I didn't know whether his statement or the mountain sitting behind us was, to put it mildly, more full of trash.

If there was ever an attempt to punish both retailers and consumers (like me who already use refillable bags and containers) for so little gain, this patchwork of in-store packaging initiatives is it.

If one reads the report to council very carefully, it is quite clear this plan will only increase the city's diversion rate by a scant 1% -- if that.

As solid waste general manager Geoff Rathbone confirmed, the goal is to find 10,000 tonnes (or 1%) of in-store packaging to divert. The proposed initiatives around the three products in the plan -- coffee cups, plastic bags and Styrofoam food containers -- represent about 6,000-7,000 tonnes (or less than 1% of the city's 70% diversion target).

"It's a lot of noise isn't it?" noted Diane Brisebois, president and CEO of the Retail Council of Canada.

When asked why not just recycle the plastic bags -- since they will be accepted into our brontosaurus bins starting Dec. 8 -- Miller claimed "source reduction" is a key component of the city's 70% waste diversion goal.

"It is more environmentally sound and cost effective to reduce the amount of waste produced than it is recycle or dispose of it," he said.

Cost effective? Now that's a joke. When has cost ever stopped the Climate Change King from pursuing his "mandate"? A recession doesn't exist at Socialist Silly Hall.

And what price will taxpayers end up paying -- beside the 5 cents for plastic bags -- if these inane initiatives are approved this week?

The move to ban paper coffee cups (with plastic lids) and the plan to force chains to provide a 20 cents discount to those with their own refillable mugs has been sent back to the drawing board until next April. It's anybody's guess what will come of that.

It's also quite clear many Toronto retailers are not on board with the mayor's so-called compromise on plastic bags.

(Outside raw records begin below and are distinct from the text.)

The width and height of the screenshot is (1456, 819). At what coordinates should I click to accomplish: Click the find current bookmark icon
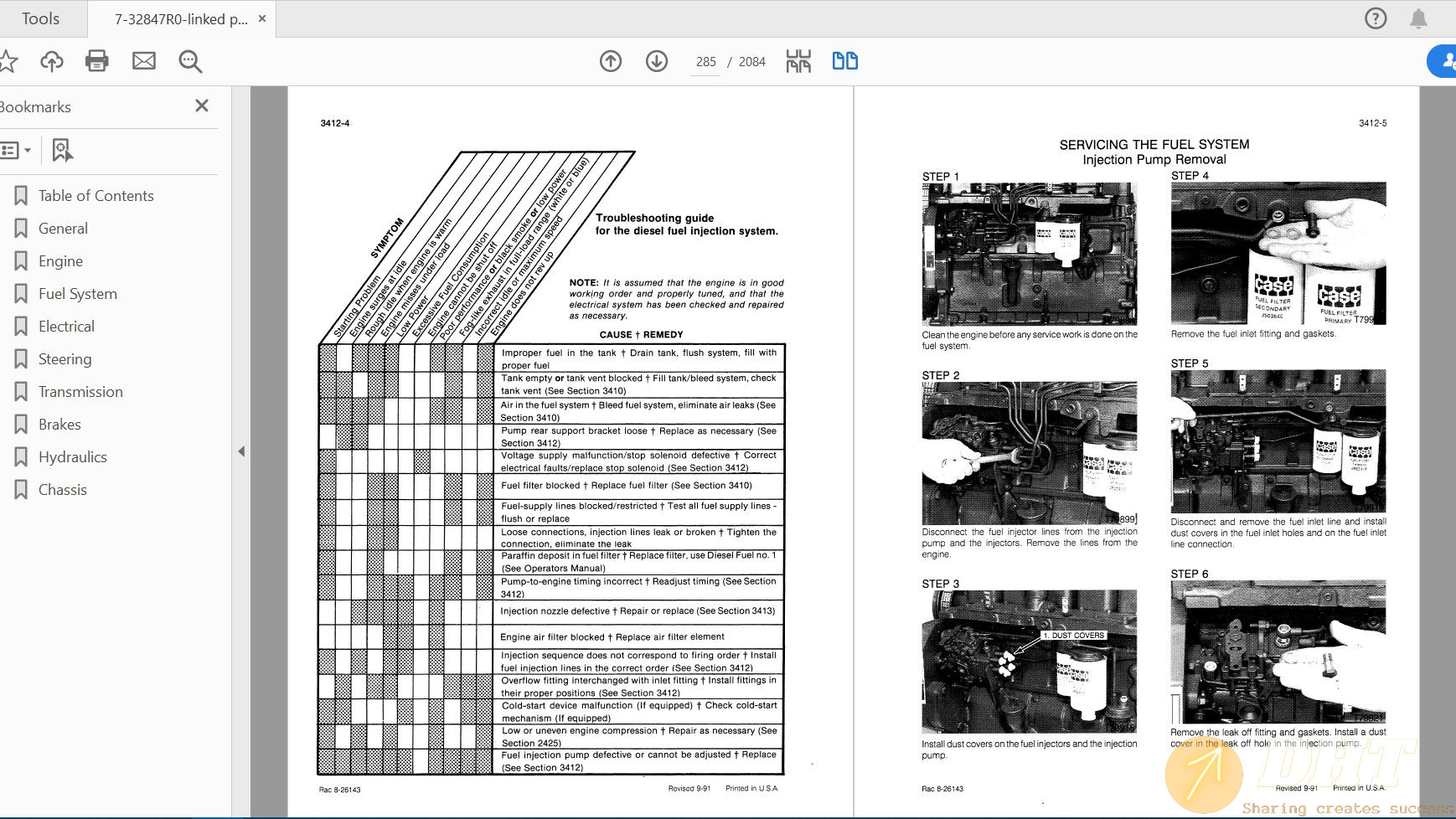click(62, 151)
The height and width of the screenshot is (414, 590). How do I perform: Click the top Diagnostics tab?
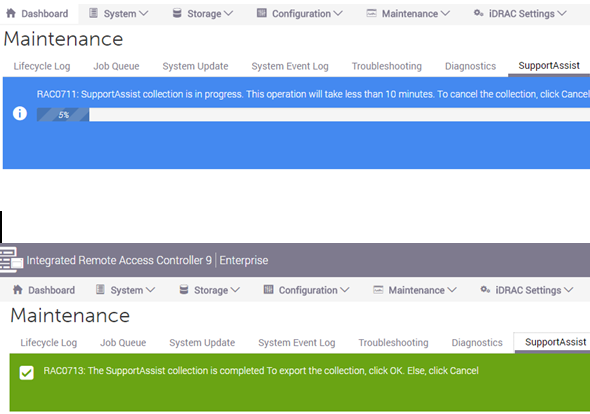click(470, 66)
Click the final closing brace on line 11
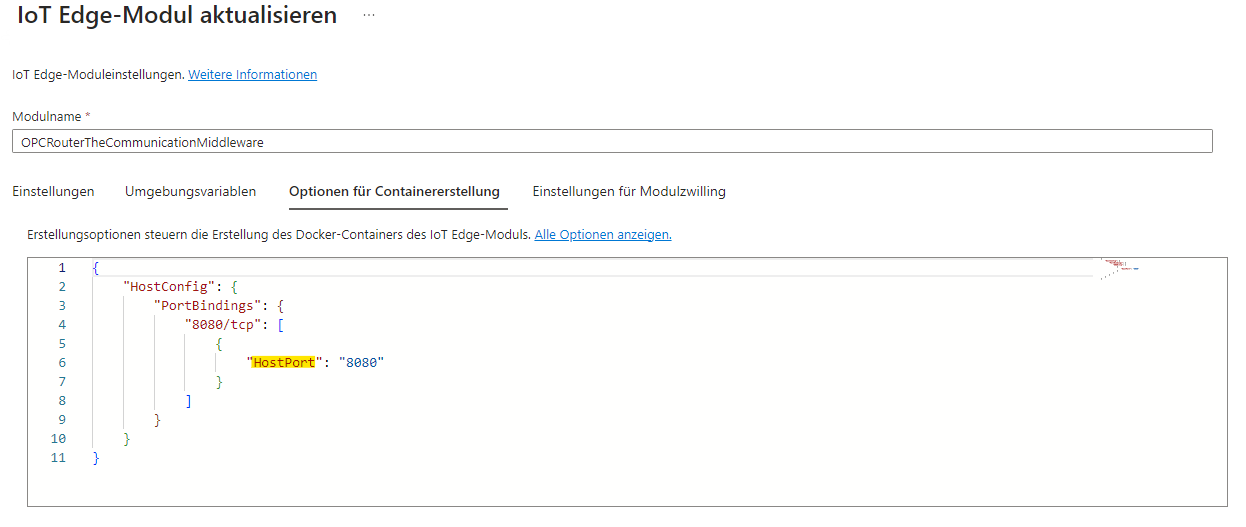The image size is (1246, 527). (x=96, y=458)
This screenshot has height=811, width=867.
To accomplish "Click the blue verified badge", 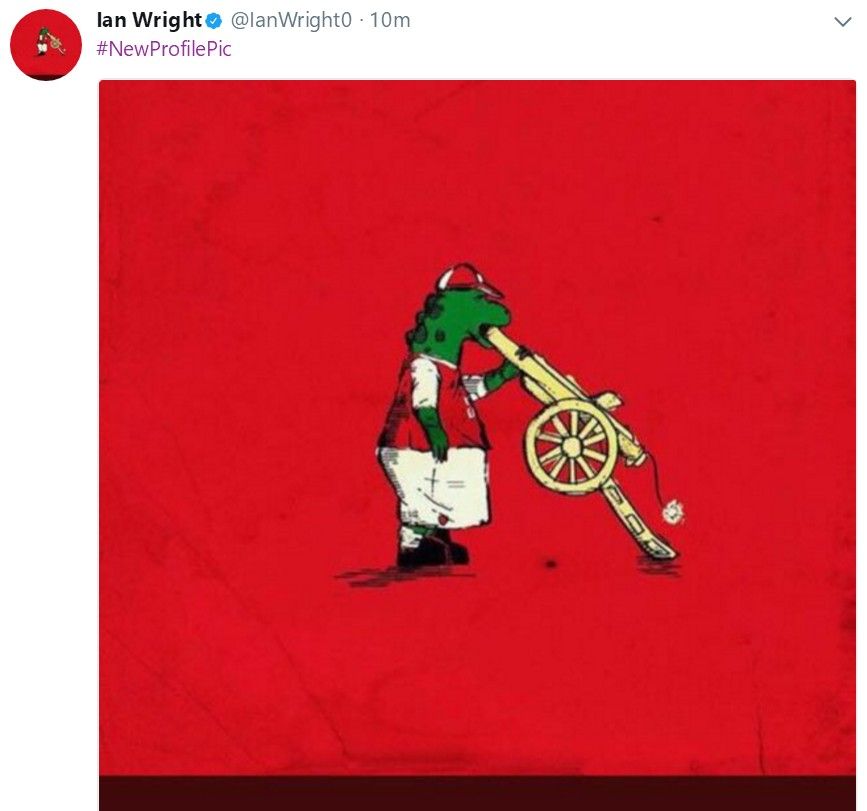I will coord(214,22).
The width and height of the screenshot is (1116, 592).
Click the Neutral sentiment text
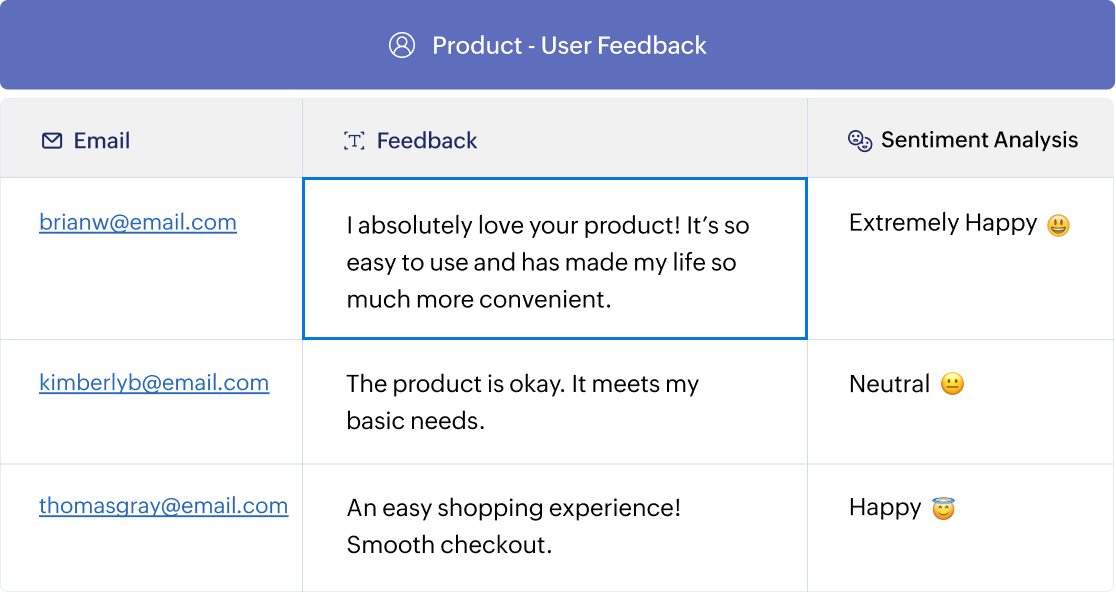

Gary Sands, v-p of the Canadian Federation of Independent Grocers (representing such outlets as Longo's, Highland Farms and Pusateri's) said they're "absolutely not in support of it."

He said over the long-term the large grocery chains could live to regret the compromise since it leaves the door wide open for the Mayor to hike the 5-cent charge.

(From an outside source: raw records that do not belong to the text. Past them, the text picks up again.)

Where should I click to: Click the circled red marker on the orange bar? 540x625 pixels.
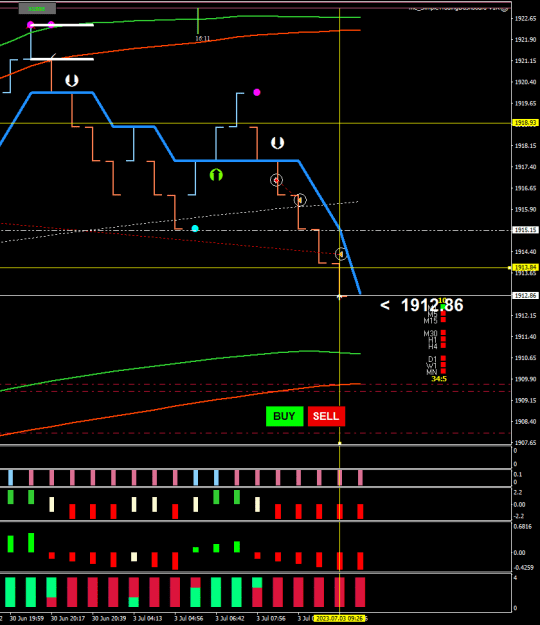click(x=276, y=180)
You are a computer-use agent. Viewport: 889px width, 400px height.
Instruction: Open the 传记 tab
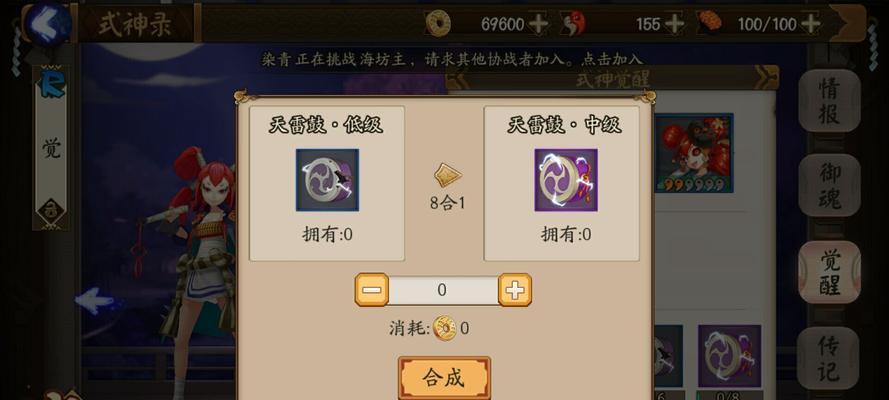click(x=829, y=358)
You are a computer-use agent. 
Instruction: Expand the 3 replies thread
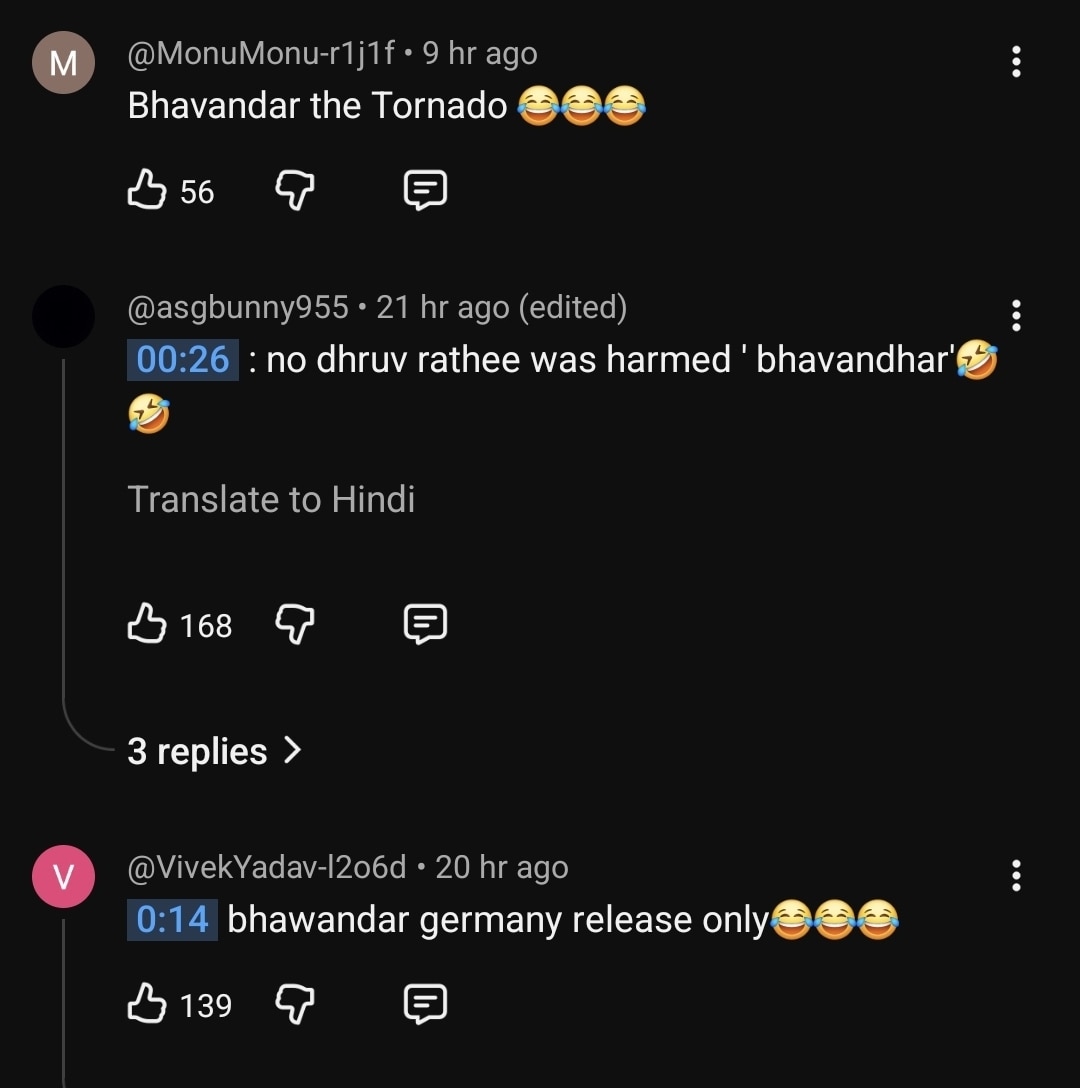click(x=214, y=751)
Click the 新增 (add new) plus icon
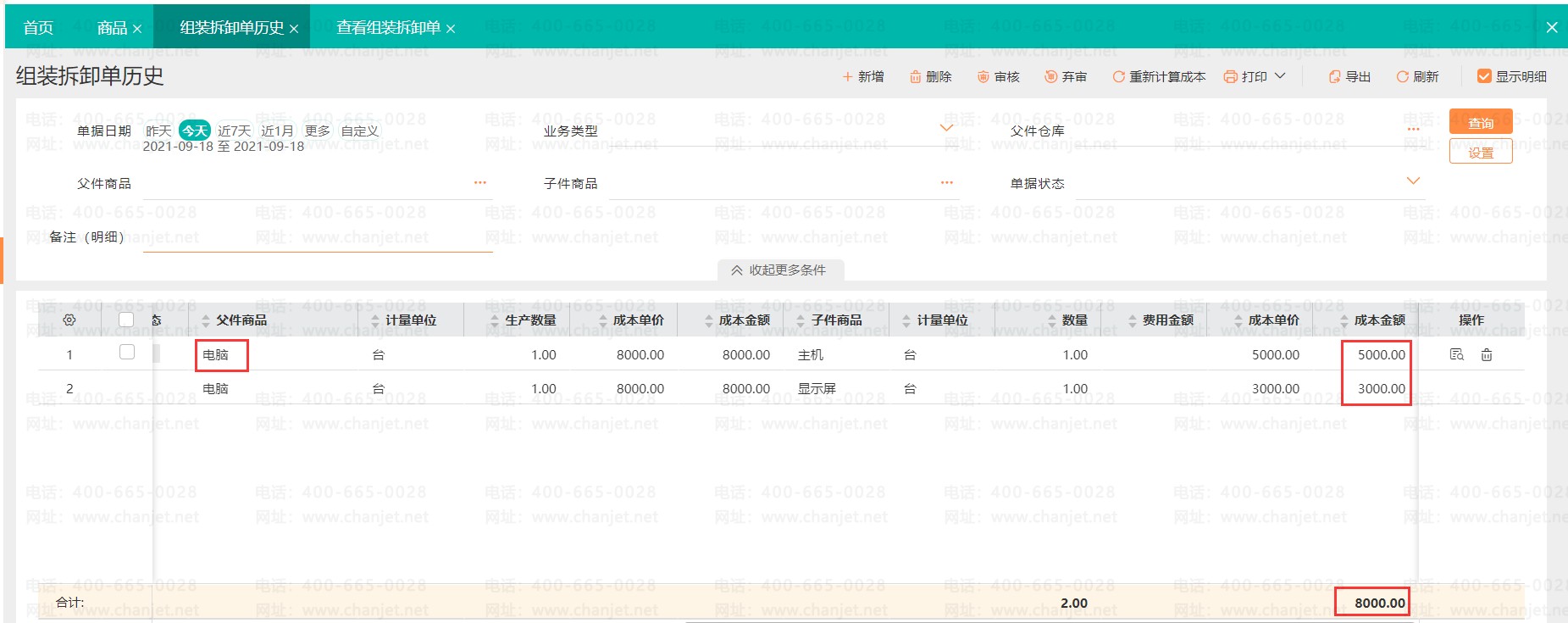The height and width of the screenshot is (623, 1568). point(847,77)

"On principle we will absolutely not accept council setting prices in stores," he said. "It's not only wrong but illegal."

Brisebois, whose association represents thousands of independent merchants and chains in Toronto, said her members have concerns that if this is imposed on Toronto retailers, it will put them at a "competitive disadvantage" with similar shops in the GTA. "We don't live in a bubble," she said.

Coun. Denzil Minnan-Wong fears the proposal has not been well thought out and could land the city in court.

"This is another policy train wreck waiting to happen," he said. "We're on very shaky ground legally and it's the absolute wrong time (economically) to interfere in the retail industry."